White Rock Skate Center, which has been operated since '73 by the same family, announced that it would be closing in October so its owners could retire. The Lake Highlands institution was mourned by people who grew up skating there and the rink had to turn away people on its final night, Oct. 16, because it was at capacity. Another relic of 1973, Valley View Mall, is also preparing to say goodbye this year. The mall, which was vacated by major retailers years ago, had recently found a second life as a training ground for budding entrepreneurs who wanted an inexpensive place to open their first storefront. Demolition of the mall is slated to begin by Dec. 31 to make way for the Dallas Midtown development, curiously named since the location is in Far North Dallas.
Dallas was swarmed with reality TV, most of which was too boring to be a guilty pleasure.
In its first season, The Real Housewives of Dallas proved itself to be the most boring show in the Bravo franchise. Little Women: Dallas began airing its own heavily staged show this fall. And we had plenty of representatives on other shows, too. Dallas native JoJo Fletcher competed on The Bachelor , only to be chosen as The Bachelorette later in the year (she and her winning beau now reside here). Then former Texas governor Rick Perry embarrassed us all by going on Dancing with the Stars after losing his bid for president.

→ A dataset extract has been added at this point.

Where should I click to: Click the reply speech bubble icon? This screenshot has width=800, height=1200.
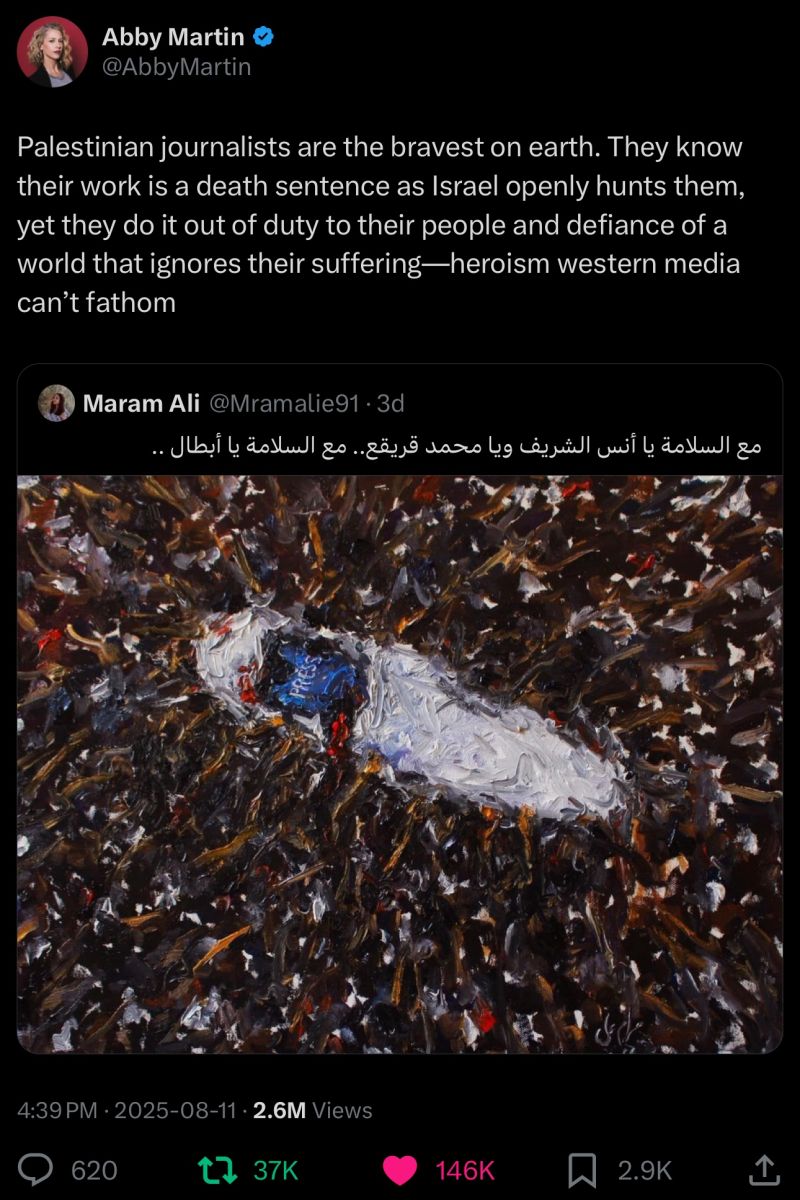tap(37, 1170)

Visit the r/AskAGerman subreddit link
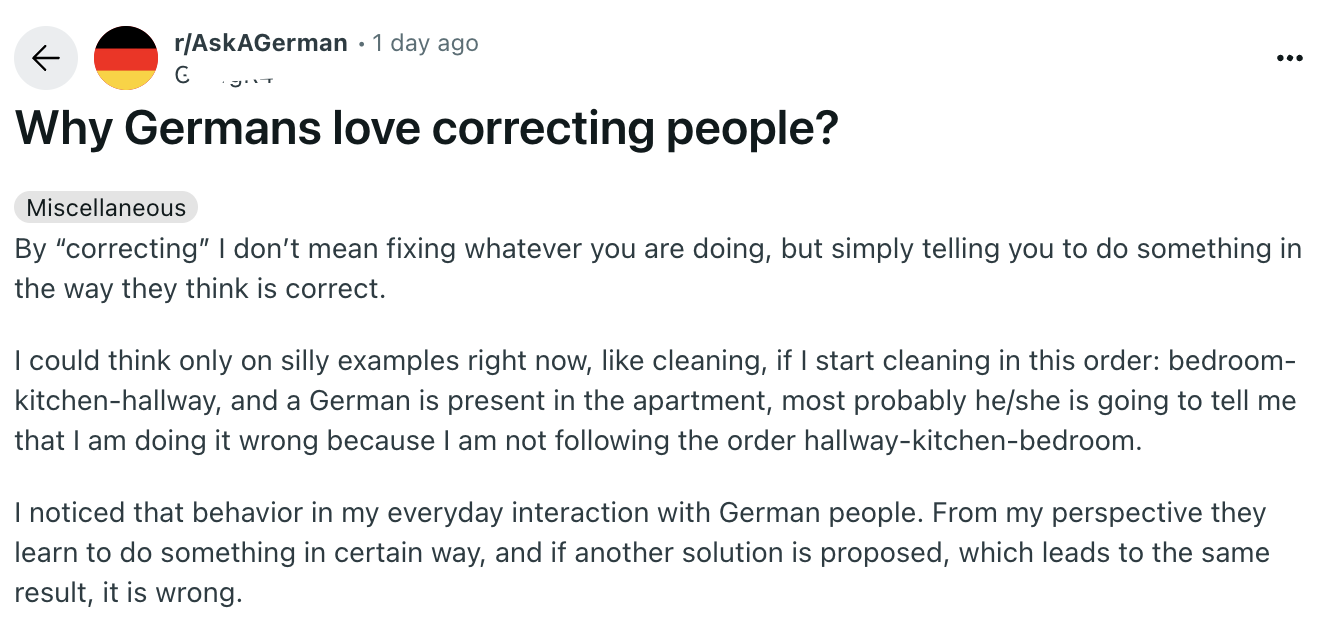(261, 43)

And even notorious trouble maker, chef John Tesar, has been disappointing us with his cool demeanor on the new season of Top Chef.
Our musically gifted neighbor, Denton, lost some of its most popular music venues.
Hailey's Club closed at the beginning of 2016, followed by Rubber Gloves, which has operated for 20 years, and was shuttered by owner Josh Baish in June. The land value had skyrocketed and Baish said he needed the money to provide for his family. The closure of the basement venue at J&Js Pizza in August completed a trifecta that has shifted the landscape of music in Denton, with house shows returning to prominence as the best place to see local music.